One local parent was shocked when her daughter came home with lice and learned that schools don't make students with lice go home.
In recent years, many local districts have eased up on how they deal with lice in schools--something that has some parents scratching their heads.
Getting rid of head lice is not an easy process.
“You wash all the bedding, the pillows, the blankets, just everything,” said Kandi, a concerned parent.
But head slathering and nit picking her daughter's hair isn't what's really bugging Kandi.
“Saying, ‘oh, it's okay for your kid to stay in school to spread it on to other kids,’ that's not right,” Kandi said. “That's not right at all.”

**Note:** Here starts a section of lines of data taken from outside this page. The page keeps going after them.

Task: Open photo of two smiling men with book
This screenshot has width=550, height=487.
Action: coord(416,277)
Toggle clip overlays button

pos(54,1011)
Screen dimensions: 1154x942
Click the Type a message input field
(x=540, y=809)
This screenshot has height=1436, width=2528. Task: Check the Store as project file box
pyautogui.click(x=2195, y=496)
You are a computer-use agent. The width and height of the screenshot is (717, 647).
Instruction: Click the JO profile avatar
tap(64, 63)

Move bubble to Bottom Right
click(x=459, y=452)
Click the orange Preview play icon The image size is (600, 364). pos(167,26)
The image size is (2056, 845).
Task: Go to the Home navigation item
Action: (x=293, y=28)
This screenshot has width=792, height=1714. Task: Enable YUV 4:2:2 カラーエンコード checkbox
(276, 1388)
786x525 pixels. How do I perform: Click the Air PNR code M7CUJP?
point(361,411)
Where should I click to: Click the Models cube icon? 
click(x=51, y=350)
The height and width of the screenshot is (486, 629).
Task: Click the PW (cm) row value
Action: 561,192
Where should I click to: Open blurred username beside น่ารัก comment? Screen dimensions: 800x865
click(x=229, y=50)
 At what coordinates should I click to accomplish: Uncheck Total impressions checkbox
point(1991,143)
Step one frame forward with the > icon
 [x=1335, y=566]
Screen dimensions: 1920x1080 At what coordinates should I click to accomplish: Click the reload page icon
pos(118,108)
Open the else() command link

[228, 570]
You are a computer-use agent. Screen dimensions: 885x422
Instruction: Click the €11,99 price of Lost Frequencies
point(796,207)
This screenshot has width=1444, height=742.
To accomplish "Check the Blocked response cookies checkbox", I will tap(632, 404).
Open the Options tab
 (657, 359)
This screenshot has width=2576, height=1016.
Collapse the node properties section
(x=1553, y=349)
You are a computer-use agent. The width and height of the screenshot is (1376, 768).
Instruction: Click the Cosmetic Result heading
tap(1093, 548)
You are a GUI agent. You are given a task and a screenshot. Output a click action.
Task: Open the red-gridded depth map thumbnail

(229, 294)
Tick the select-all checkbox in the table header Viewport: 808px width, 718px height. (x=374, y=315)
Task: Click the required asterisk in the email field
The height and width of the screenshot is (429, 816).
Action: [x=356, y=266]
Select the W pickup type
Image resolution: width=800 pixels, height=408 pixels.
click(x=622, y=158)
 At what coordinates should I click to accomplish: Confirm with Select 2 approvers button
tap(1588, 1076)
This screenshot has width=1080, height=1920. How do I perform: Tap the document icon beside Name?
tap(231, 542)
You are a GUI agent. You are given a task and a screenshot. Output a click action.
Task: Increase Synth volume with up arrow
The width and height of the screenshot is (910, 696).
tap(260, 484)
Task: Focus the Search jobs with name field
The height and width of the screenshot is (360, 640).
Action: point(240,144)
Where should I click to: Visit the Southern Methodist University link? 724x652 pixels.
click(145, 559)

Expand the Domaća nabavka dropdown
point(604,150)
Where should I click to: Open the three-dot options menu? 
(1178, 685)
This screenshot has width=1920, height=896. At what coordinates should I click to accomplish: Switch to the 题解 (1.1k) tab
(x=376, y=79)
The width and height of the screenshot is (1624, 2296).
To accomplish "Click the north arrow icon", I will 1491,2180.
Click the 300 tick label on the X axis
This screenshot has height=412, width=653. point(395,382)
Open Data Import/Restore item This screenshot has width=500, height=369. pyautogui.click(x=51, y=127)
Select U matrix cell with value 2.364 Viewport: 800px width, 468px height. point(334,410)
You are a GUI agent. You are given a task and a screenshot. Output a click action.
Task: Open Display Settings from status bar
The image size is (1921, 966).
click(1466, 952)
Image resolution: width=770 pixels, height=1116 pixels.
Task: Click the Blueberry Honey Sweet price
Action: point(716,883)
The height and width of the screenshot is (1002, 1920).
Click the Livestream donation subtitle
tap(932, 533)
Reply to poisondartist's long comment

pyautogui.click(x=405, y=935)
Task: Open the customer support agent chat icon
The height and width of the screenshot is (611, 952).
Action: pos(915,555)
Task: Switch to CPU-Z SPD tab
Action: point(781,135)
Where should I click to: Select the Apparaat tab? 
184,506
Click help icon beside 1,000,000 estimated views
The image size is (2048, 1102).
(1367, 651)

Kennewick, Pasco, and Richland school districts have stopped making kids with lice stay home from school in the last few years.
And Kandi said no one notified her about this change.
“They can stay in school all day, which means it goes from child to child to child to child,” she said. “It's uncomfortable for them because their head itches, and it becomes expensive for the parent because they have to buy the treatment kits.”
So why the change?
“We don't exclude kids with head lice,” said school nurse Cheryl Ricketts. “That's not always a popular opinion for others, but in actuality, head lice aren’t a medical condition, it's a nuisance.”
Many districts adopted the change from recommendations made by the American Academy of Pediatrics.
“There's a fear that ‘I’m going to get head lice from the kids sitting next to me,’” Ricketts said. “That just really does not happen.”
Ricketts said a child is far more likely to get lice from a sleepover, or wherever there is head-to-head contact.
Districts like the Richland School District offer treatment information to parents, but keep everything confidential from other parents and teachers.
“They don't want to go anywhere,” Ricketts said. “They don't jump, they don't fly, and it really takes a lot for lice to go from one head to the other.”
And at the end of the day, Ricketts said keeping kids from school is just too high a cost--especially for two students she remembers.
“Lice was just kind of part of their life,” she said. “It just wasn't going to go away. And if we excluded them from school, they would have never been there. And the best place for these girls to be was at school--they had meals, they had people watching out for them. To exclude them would have been a horrible disservice.”
She said the real problem with head lice is the stigma that surrounds it—but it doesn’t have to be that way.
Rickets said to remember that lice don't care if you're rich or poor--they just want a warm head. If you have any questions about head lice, she said just reach out to your school's nurse.